◆ WORK TO BE COMPLETED: Return the following lines and nothing else: the one holding "Task: Click the Background button in toolbar" and all those after it in the records below, unchanged, minus any pictures.

◆ INPUT MATERIAL:
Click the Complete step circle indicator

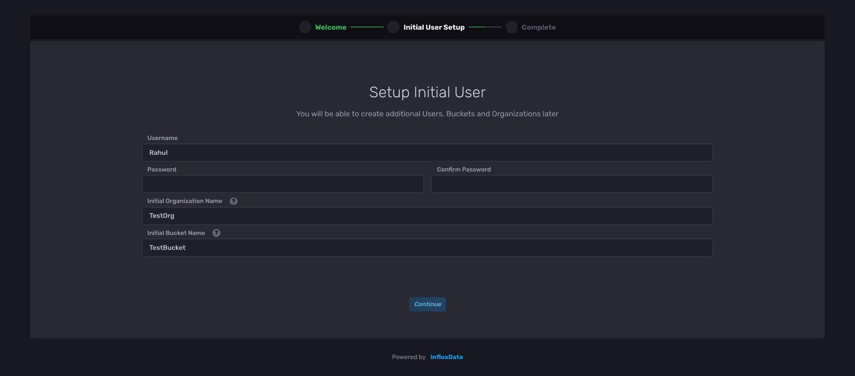[512, 27]
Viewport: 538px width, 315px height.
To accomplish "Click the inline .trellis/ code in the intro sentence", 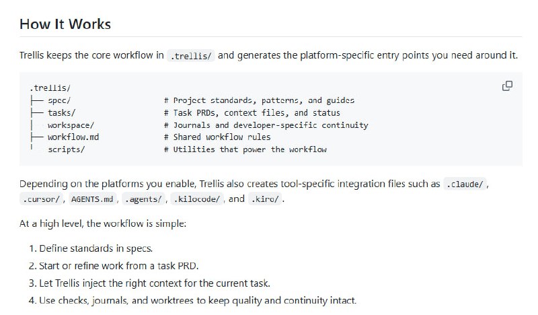I will point(192,56).
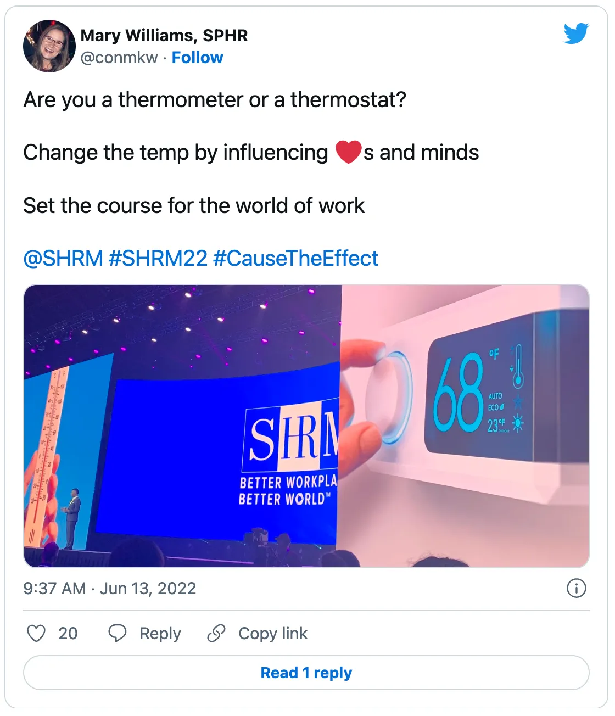Image resolution: width=615 pixels, height=716 pixels.
Task: Click the Read 1 reply button
Action: pos(307,672)
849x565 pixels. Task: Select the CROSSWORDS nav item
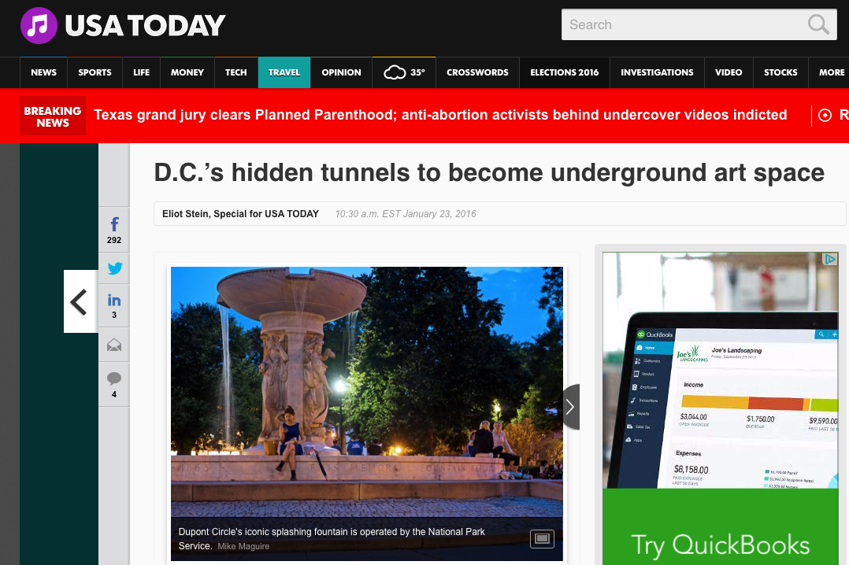(x=477, y=72)
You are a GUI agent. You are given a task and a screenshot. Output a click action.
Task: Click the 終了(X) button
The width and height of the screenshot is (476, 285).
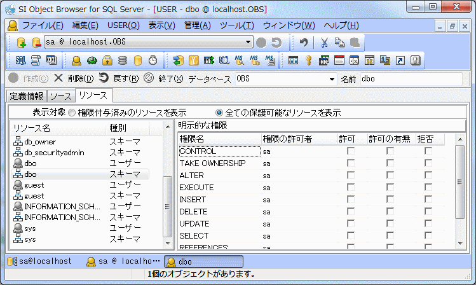click(164, 79)
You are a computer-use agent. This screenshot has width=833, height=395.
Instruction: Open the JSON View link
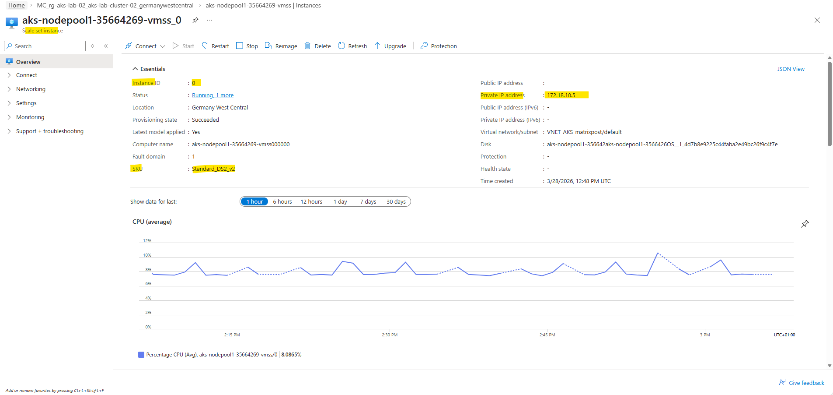click(x=791, y=69)

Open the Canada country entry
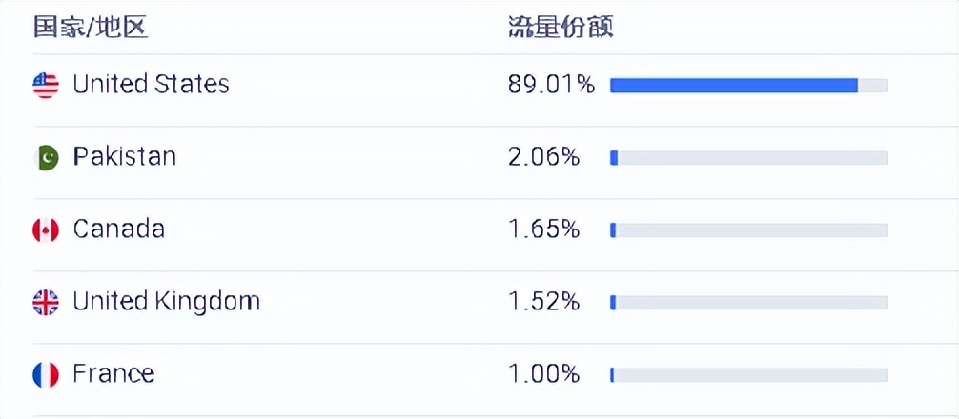pyautogui.click(x=118, y=229)
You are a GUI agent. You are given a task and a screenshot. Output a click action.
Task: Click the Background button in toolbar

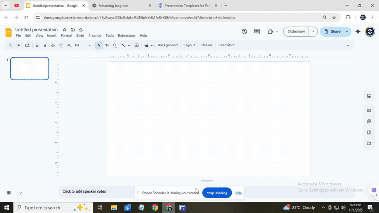167,45
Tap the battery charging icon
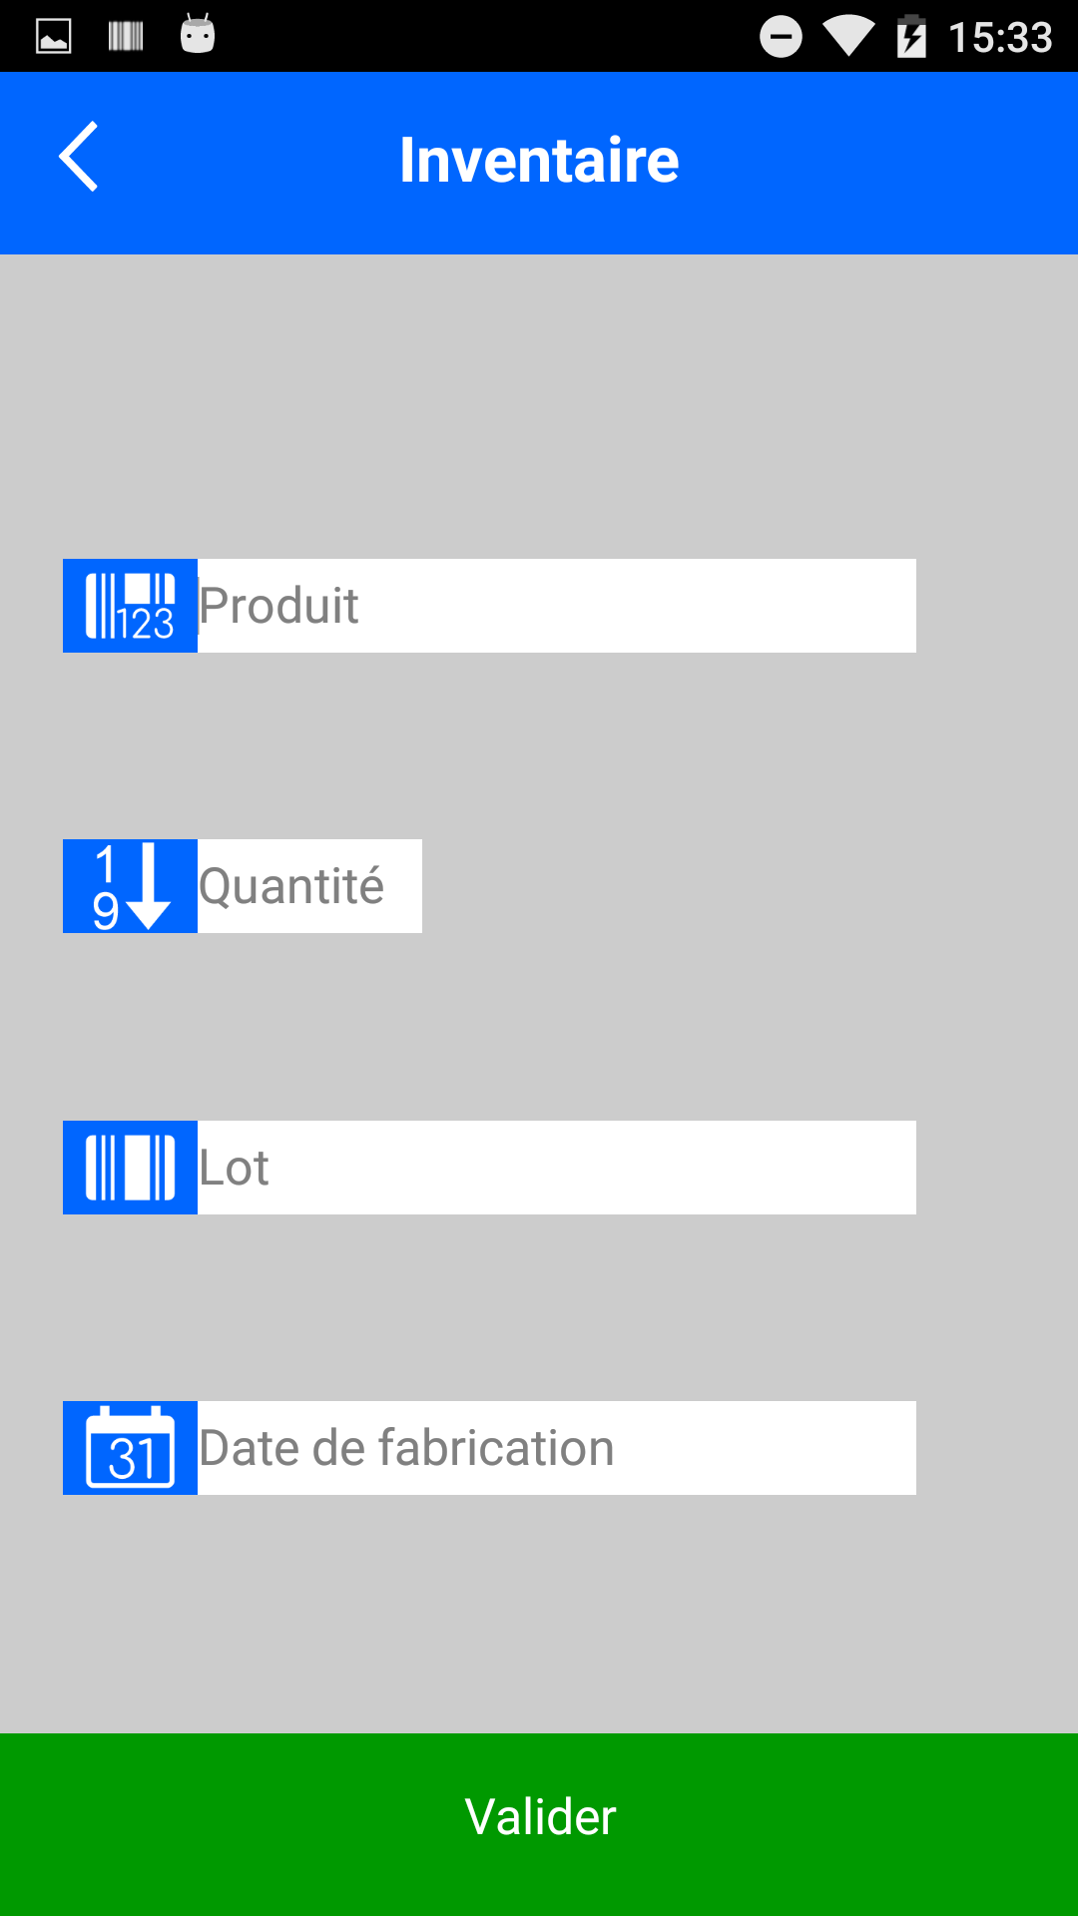 point(911,37)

◆ RESPONSE BOX:
Task: Click the Background button in toolbar

167,45
Tap the battery charging icon
 point(911,37)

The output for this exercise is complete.